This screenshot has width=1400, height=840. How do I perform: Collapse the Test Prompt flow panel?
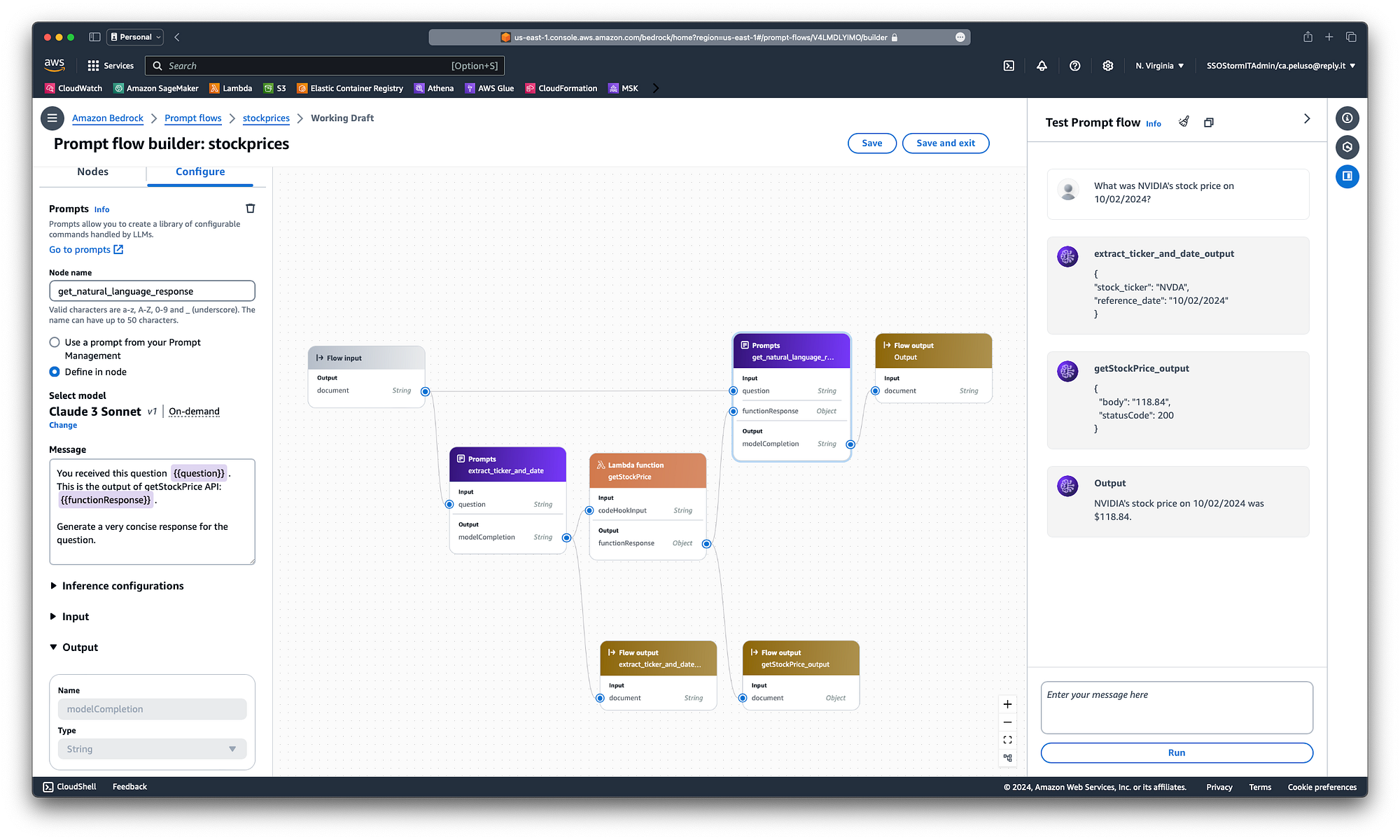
--
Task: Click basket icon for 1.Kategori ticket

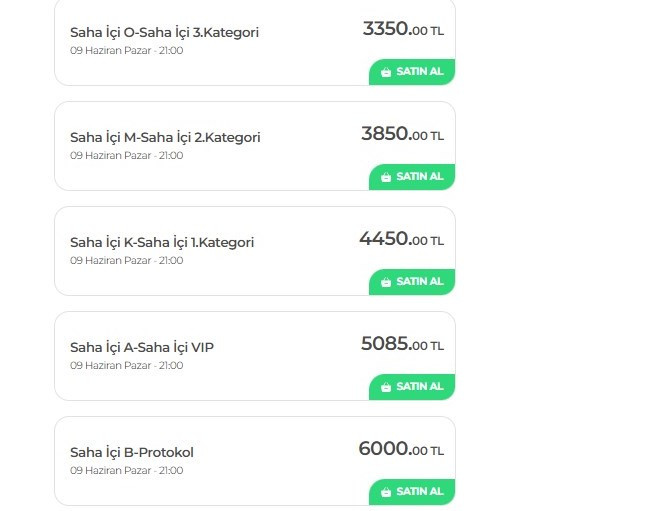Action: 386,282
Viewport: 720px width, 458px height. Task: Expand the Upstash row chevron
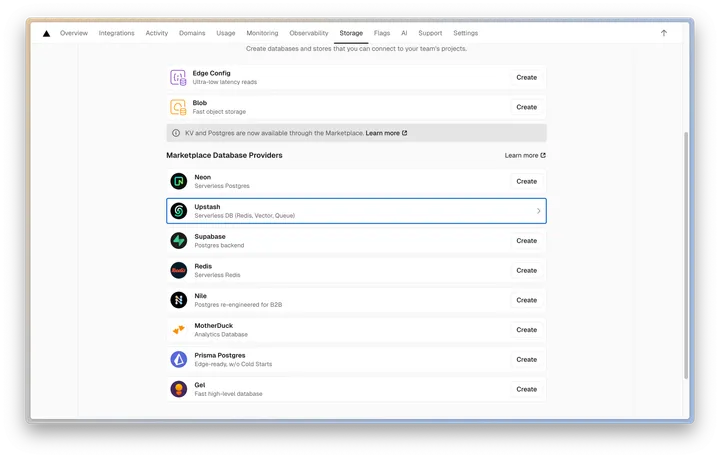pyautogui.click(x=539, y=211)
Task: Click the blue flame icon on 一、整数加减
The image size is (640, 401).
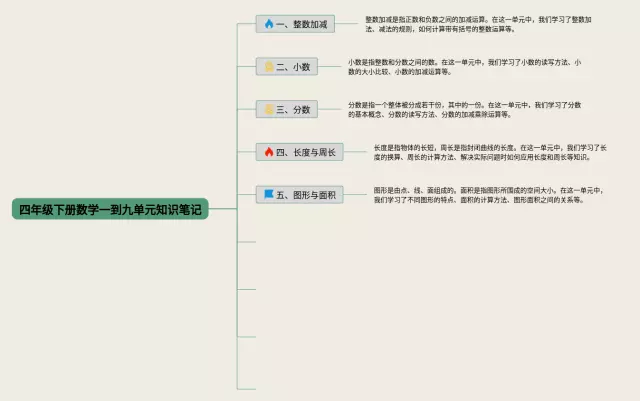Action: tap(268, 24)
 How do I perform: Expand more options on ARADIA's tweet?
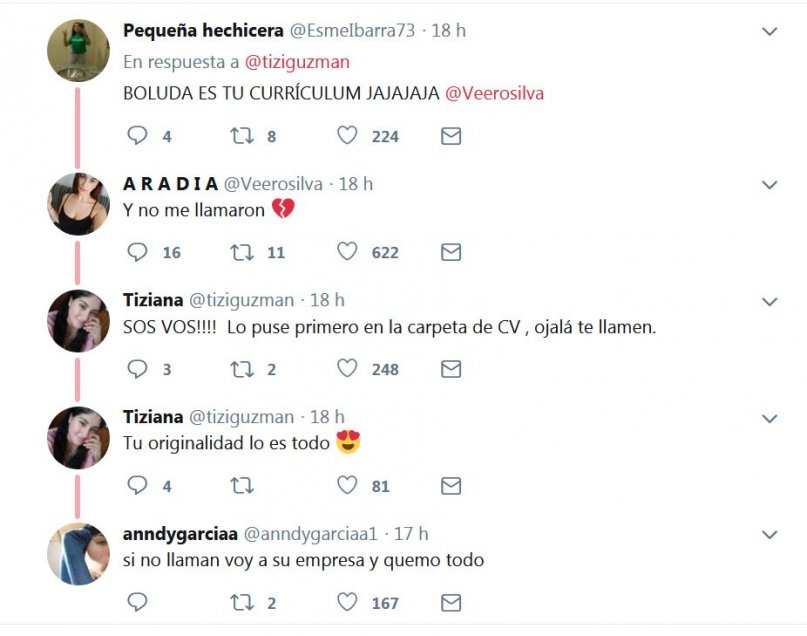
==
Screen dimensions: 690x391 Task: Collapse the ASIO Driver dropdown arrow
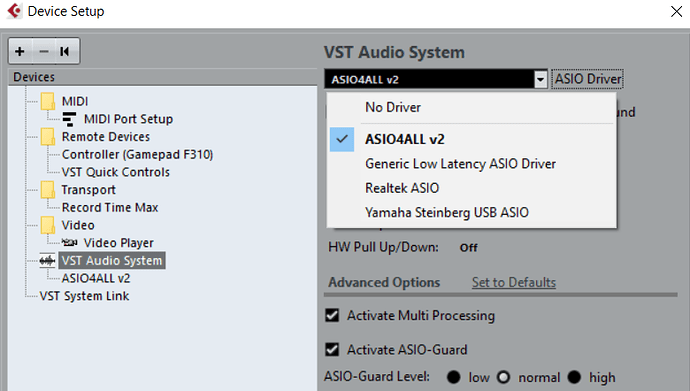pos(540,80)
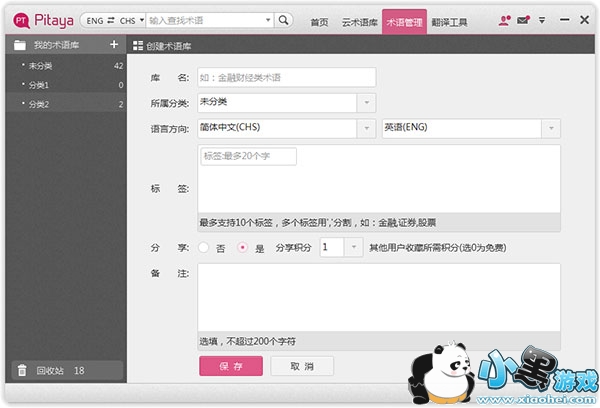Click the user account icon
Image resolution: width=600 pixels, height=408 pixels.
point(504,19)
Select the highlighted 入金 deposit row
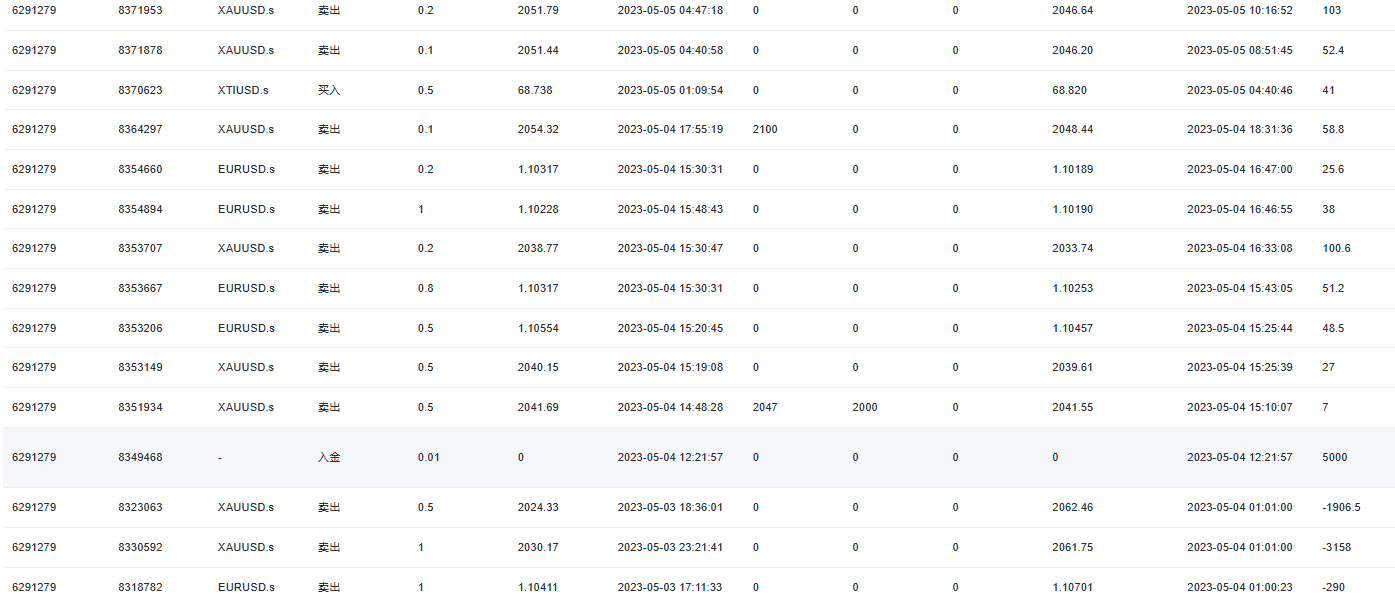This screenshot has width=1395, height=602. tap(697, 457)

• What needs to be done:
Rewrite the lines from the one containing "Task: Click basket icon for 1.Kategori ticket" through the one containing "How do I perform: Expand", substituting "cart" for "basket" and changing nothing else. Leave the pictures out.

• Expected answer:
Task: Click cart icon for 1.Kategori ticket

Action: 386,282
Viewport: 720px width, 458px height. Task: Expand the Upstash row chevron
pyautogui.click(x=539, y=211)
Task: Click the blue flame icon on 一、整数加减
The image size is (640, 401).
Action: tap(268, 24)
 How do I perform: Expand more options on ARADIA's tweet?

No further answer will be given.